# Sentiment Analysis of Reddit's COVID-19 Comments
***This is a draft of an ongoing project*** -- 
*Last update made the 10th of April 2020* 

### Table of contents

1. [Aknowledgements]('Aknowledgements')
2. [Introduction]('Introduction')
3. [Data]('Data')
4. [Analysis]('Analysis')

## Aknowledgements

As a new-comer in the field of data science I humbly observe all the work that has been done before and thank those who created it as it has helped me to learn so much and start to work on my own projects.

Special thanks [Duarte O.Carmo](https://pbpython.com/interactive-dashboards.html) whose analysis using Pushshift API has inspired this analysis, and [Lorraine Li's](https://towardsdatascience.com/k-means-clustering-with-scikit-learn-6b47a369a83c) for her excellent article on K-means clustering.



## Introduction

This is a simple analysis of the sentiment of Reddit user's comments related to the disease starting from the 31st of December 2019, when the first cases were declared in China.

As the coronavirus has been expanding all over the world, citizens of every country have given their opinion of the current situation and events.

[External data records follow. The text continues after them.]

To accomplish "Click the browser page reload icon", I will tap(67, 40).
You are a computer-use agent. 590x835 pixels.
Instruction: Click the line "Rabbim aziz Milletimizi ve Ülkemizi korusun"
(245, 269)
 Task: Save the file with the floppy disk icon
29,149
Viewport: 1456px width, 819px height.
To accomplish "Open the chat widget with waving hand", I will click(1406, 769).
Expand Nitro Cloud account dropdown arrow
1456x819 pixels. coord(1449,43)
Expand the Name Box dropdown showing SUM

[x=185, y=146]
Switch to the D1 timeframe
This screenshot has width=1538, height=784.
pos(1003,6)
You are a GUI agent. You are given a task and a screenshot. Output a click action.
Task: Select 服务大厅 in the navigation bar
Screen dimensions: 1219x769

This notebook is a first approach to the question of how the people's opinions have been changing over time.

Reddit platform of social sharing, which contents and comments are voted by its community, might show some light to answer this question.

## Data

In [None]:
# Let's import all the necessary libraries for this project

import requests
import numpy as np
import pandas as pd
import json
from datetime import datetime
import plotly.express as px
import textblob
from textblob.classifiers import NaiveBayesClassifier
import sklearn
from sklearn.cluster import KMeans
import matplotlib.pyplot as plt
import matplotlib.ticker as ticker
import seaborn as sns

We are going to retrieve the comments made on Reddit containing the word 'coronavirus' for each day since the start of the disease until the date of today.

In [None]:
# epoch time corresponding to Tuesday, 31 December 2019 0:00:00 GMT
start_date = 1577750400
now = datetime.now()
now_epoch = now.timestamp()
end_date = int(now_epoch)
df_final = pd.DataFrame()

def get_pushshift_data(base_url, **kwargs):
    base_url = 'https://api.pushshift.io/reddit/search/comment/?'
    params = kwargs
    request = requests.get(base_url, params=kwargs)
    return request.json()

while start_date <= end_date:
    data = get_pushshift_data(base_url = 'https://api.pushshift.io/reddit/search/comment/?',
                              q='coronavirus',
                              after=str(start_date),
                              before=str(start_date+86400), #86400 is the equivalent of 24 hours
                              size=500,
                              sort_type='score',
                              sort='desc').get('data')
    if data == None:
        start_date = start_date + 86400
    else:
        df = pd.DataFrame.from_records(data)
        df_final= df_final.append(df)
        start_date = start_date + 86400

# Let's keep only some columns for our final database
df_final = df_final[['created_utc', 'author', 'subreddit', 'body', 'score', 'permalink']]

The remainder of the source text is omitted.